Gender differences have not been proven in epidemiological studies on Wegener disease; however, in report of cases published so far (about 17 cases), 10 patients were male and 7 were female which may indicate a slightly higher prevalence of the disease in men.
Immediate and aggressive administration of immunotherapy treatments is required due to the fatal nature of the disease because the survival rate of patients with untreated WG is low and 90% of these patients die within 1 year of having respiratory or kidney diseases [4].
Wegener initial treatment involves a combination of cyclophosphamide and strong-acting corticosteroids taken orally or intravenously. This treatment can bring up to 90% of patients into remission phase and, 75% of patients, with strong acting treatments, may enter the complete remission phase.
The average duration for generating complete remission is 12 months, but in some patients, it may take up to 2 years [4].
Other treatments include administering methotrexate and prednisone to patients with no or mild kidney involvement [4]. One of the new drugs with confirmed positive and beneficial effects is Rituximab, which is considered as a promising treatment option, particularly in patients with refractory Wegener [2].

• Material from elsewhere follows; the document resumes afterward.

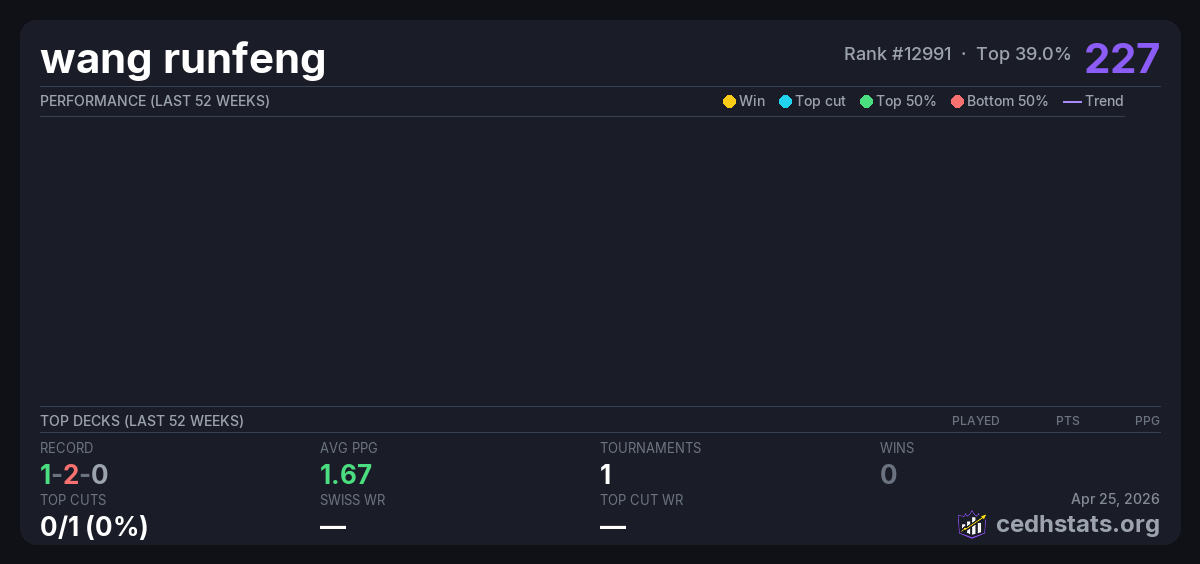Sort decks by PLAYED column header
The height and width of the screenshot is (564, 1200).
(975, 421)
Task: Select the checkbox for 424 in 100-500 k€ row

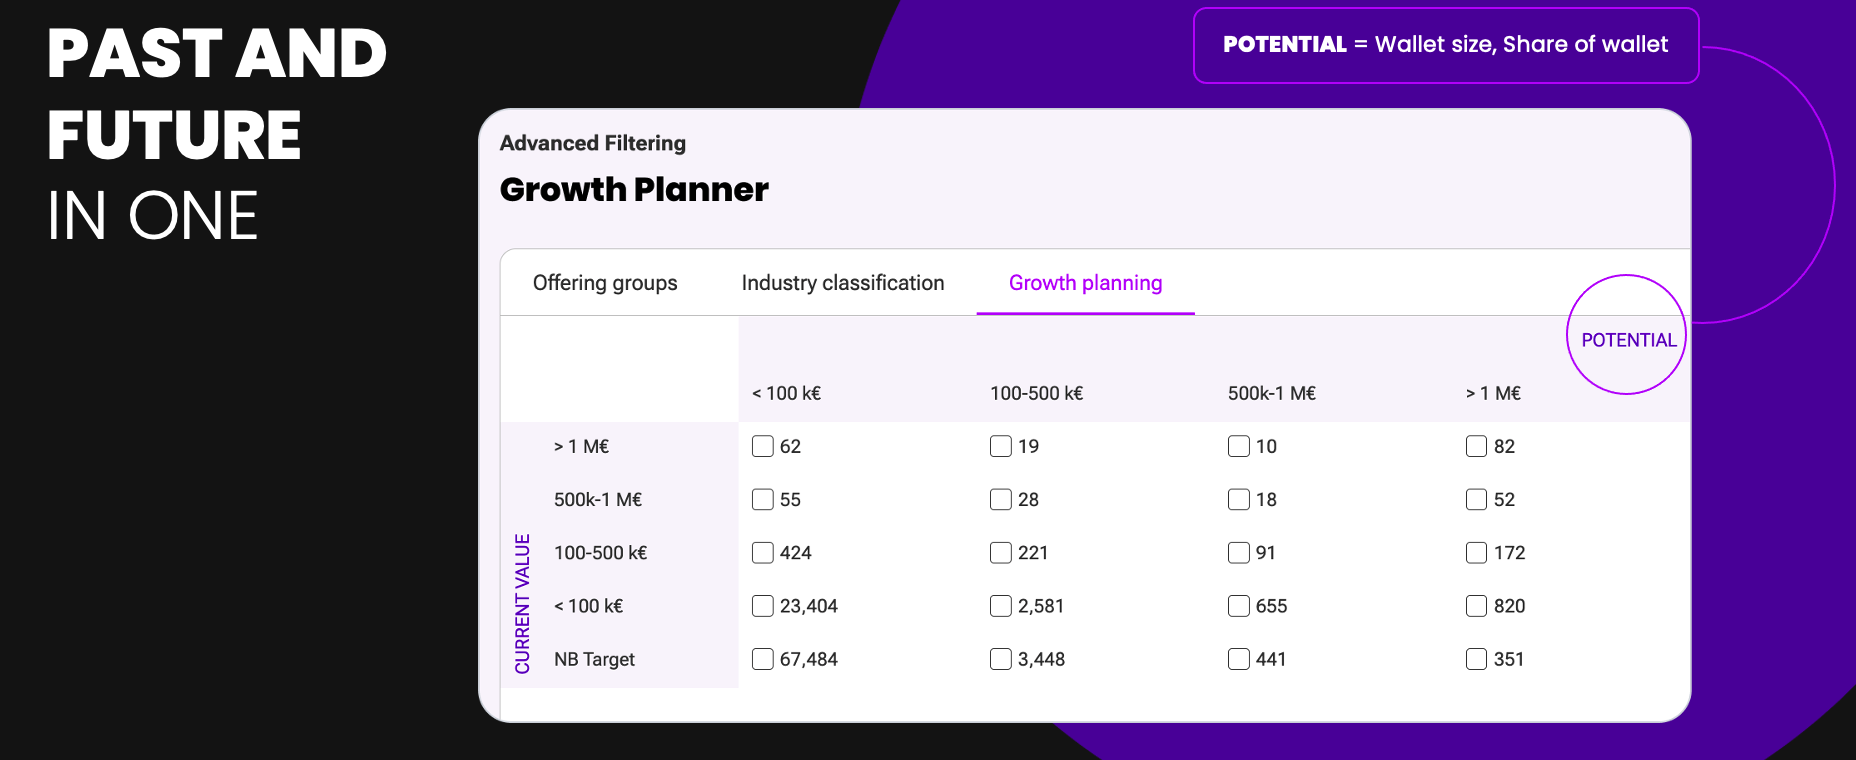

Currently, the patient is under medical control. It is hoped that the treatment becomes effective.
Acknowledgements
Special thanks to Research Deputy of Mashhad University of Medical Sciences and colleagues of Rheumatology Department, Mashhad University of Medical Sciences and the patient for his excellent cooperation, his on-time presence and providing adequate and complete documentations. It is hoped that he gets healed.